Aim of the task - Lines that include "computer" make up the answer; copy all of them from the data below.

Supplied records -
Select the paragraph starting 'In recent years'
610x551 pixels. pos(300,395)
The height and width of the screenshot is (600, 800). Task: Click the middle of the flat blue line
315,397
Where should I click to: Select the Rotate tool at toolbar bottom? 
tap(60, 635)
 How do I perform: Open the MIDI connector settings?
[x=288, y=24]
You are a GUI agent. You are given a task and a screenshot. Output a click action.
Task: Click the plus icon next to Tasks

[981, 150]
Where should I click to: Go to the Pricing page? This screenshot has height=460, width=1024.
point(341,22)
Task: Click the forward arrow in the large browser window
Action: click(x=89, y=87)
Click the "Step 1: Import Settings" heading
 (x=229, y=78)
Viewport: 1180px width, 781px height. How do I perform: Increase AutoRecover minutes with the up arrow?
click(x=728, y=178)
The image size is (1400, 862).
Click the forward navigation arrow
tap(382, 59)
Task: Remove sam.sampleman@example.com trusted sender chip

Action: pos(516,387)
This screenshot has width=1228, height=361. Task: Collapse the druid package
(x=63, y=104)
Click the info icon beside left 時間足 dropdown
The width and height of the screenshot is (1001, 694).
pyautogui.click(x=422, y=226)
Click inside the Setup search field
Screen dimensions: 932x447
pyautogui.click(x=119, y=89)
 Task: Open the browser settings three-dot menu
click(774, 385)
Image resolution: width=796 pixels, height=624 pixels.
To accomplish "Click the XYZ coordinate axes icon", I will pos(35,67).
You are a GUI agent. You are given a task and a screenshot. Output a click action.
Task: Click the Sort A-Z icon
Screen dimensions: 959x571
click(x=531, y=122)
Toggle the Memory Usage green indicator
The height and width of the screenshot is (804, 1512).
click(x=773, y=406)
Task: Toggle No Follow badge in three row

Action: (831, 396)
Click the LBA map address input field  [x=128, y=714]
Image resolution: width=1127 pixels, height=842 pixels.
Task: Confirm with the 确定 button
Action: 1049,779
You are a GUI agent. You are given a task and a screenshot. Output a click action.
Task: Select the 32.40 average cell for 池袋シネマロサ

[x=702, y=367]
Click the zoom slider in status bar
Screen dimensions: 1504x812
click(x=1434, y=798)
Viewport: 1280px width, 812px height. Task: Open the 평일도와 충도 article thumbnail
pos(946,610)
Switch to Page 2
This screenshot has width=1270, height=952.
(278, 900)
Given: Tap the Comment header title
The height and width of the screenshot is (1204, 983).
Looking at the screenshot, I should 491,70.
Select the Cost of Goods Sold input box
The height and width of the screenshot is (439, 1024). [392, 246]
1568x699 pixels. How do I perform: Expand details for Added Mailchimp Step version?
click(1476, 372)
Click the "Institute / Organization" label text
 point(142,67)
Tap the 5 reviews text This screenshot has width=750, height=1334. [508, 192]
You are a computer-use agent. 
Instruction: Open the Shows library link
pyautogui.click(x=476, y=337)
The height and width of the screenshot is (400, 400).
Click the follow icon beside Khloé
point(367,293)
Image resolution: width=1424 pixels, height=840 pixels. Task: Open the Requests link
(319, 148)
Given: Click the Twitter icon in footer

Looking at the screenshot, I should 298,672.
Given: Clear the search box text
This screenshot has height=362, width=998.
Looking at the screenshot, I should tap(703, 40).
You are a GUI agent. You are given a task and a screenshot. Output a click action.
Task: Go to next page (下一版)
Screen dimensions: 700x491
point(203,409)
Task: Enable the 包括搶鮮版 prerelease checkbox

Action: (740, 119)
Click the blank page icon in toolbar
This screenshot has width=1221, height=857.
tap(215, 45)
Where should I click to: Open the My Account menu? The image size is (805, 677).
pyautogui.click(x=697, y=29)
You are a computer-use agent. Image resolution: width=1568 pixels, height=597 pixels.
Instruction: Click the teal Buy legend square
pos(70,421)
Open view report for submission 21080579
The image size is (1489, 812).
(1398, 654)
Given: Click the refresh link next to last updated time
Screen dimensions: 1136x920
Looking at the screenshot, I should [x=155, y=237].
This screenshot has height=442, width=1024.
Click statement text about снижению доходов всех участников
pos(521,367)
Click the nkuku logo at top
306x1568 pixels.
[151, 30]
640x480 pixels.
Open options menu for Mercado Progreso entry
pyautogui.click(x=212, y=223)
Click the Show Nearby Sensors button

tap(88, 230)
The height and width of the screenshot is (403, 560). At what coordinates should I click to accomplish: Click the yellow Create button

The completed task -
You are a computer-use agent. 
You are a computer-use agent. Image resolution: width=1568 pixels, height=597 pixels.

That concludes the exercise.